WHAT YOU ARE ASKED TO DO:
Write out exactly what each line says, starting with the first line below and ending on the one with "Progress Notes (915, 294)".

TASK INPUT:
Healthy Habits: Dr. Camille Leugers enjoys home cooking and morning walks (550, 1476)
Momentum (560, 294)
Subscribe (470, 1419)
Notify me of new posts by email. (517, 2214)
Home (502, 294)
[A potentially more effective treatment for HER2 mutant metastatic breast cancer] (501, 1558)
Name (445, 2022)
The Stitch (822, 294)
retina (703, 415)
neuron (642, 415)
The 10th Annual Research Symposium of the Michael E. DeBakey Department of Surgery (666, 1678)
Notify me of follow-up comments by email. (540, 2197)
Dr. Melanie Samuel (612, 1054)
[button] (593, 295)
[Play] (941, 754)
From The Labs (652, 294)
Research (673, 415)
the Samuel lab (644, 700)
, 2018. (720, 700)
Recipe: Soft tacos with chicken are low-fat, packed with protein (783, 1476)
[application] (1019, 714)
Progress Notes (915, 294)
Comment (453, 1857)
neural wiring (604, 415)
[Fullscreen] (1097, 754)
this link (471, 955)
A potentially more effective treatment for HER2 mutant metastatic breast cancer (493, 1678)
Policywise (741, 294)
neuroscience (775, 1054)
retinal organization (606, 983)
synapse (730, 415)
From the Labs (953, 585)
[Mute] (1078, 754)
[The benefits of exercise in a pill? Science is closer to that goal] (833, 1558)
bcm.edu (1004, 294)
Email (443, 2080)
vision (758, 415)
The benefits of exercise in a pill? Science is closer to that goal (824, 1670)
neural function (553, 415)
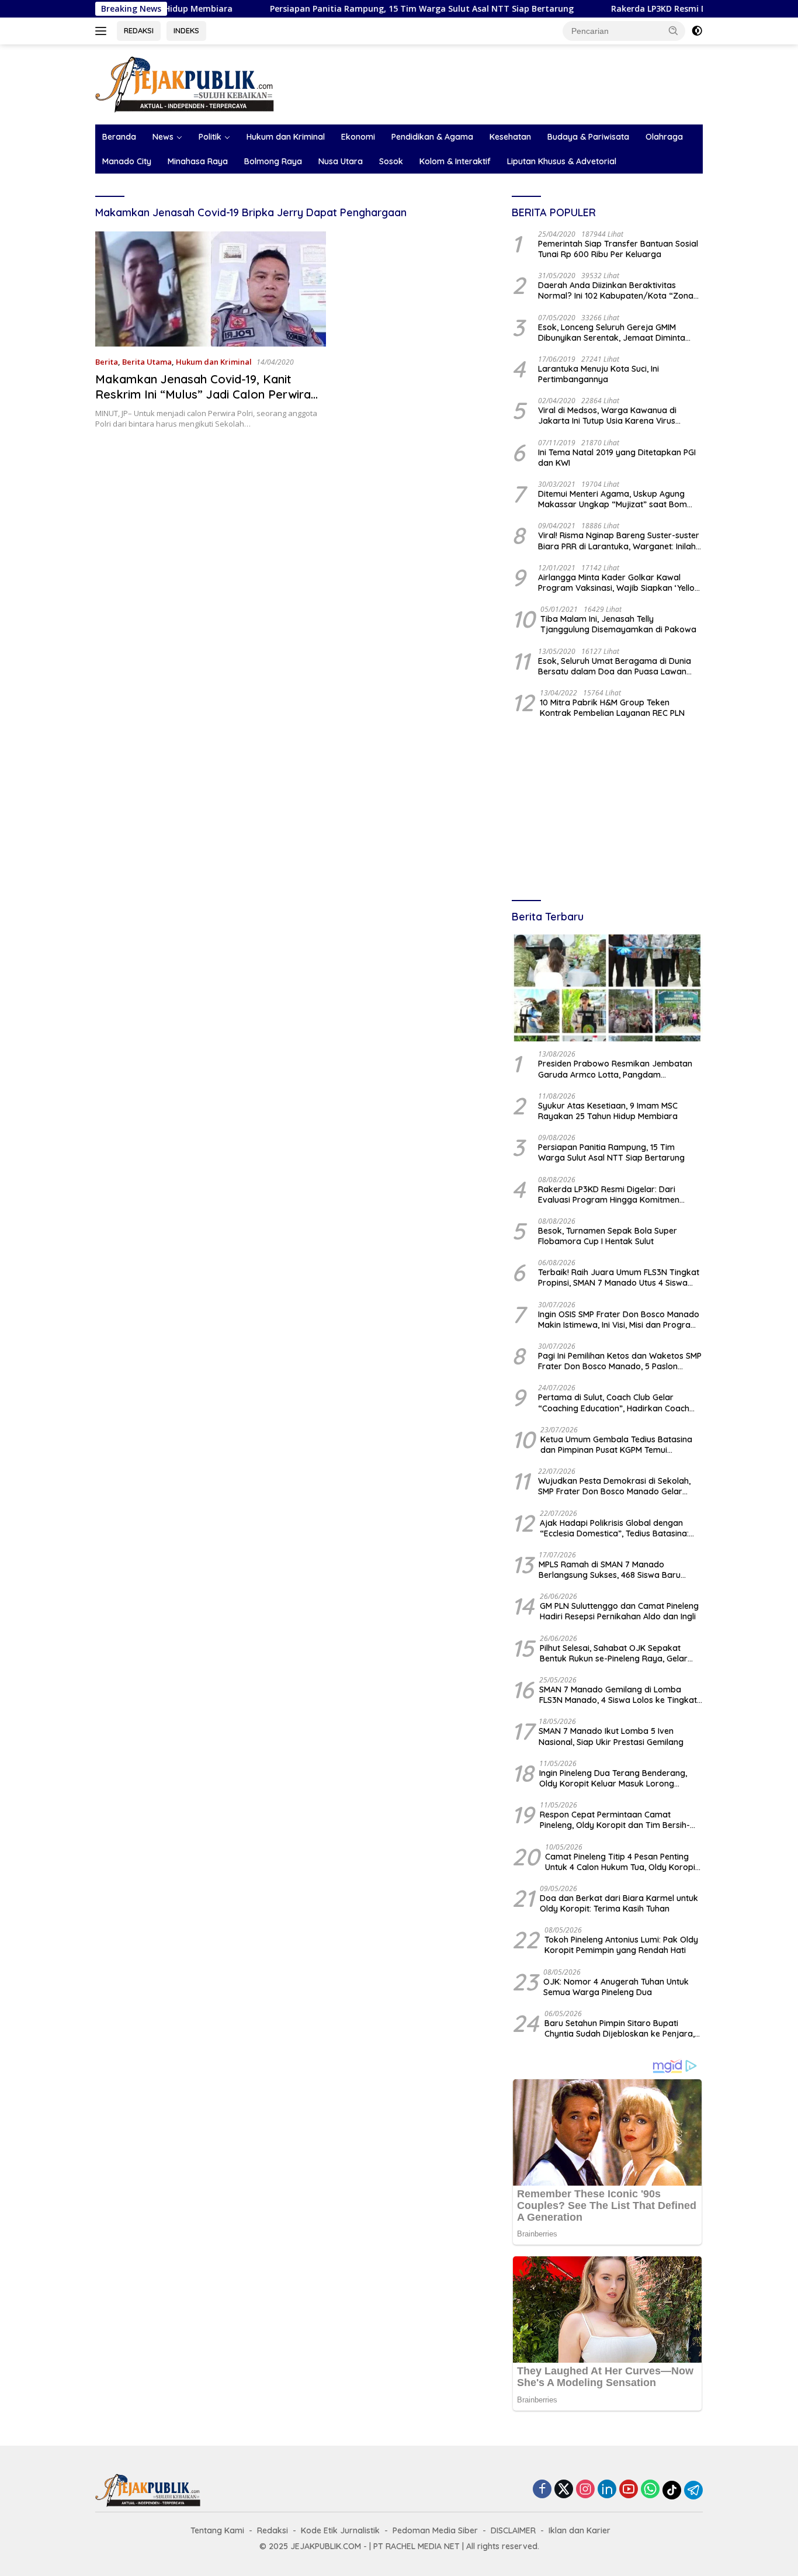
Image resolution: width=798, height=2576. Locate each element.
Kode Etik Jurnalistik (340, 2530)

RESPONSE AREA:
Healthy Habits: Dr. Camille Leugers enjoys home cooking and morning walks (550, 1476)
Momentum (560, 294)
Subscribe (470, 1419)
Notify me of new posts by email. (517, 2214)
Home (502, 294)
[A potentially more effective treatment for HER2 mutant metastatic breast cancer] (501, 1558)
Name (445, 2022)
The Stitch (822, 294)
retina (703, 415)
neuron (642, 415)
The 10th Annual Research Symposium of the Michael E. DeBakey Department of Surgery (666, 1678)
Notify me of follow-up comments by email. (540, 2197)
Dr. Melanie Samuel (612, 1054)
[button] (593, 295)
[Play] (941, 754)
From The Labs (652, 294)
Research (673, 415)
the Samuel lab (644, 700)
, 2018. (720, 700)
Recipe: Soft tacos with chicken are low-fat, packed with protein (783, 1476)
[application] (1019, 714)
Progress Notes (915, 294)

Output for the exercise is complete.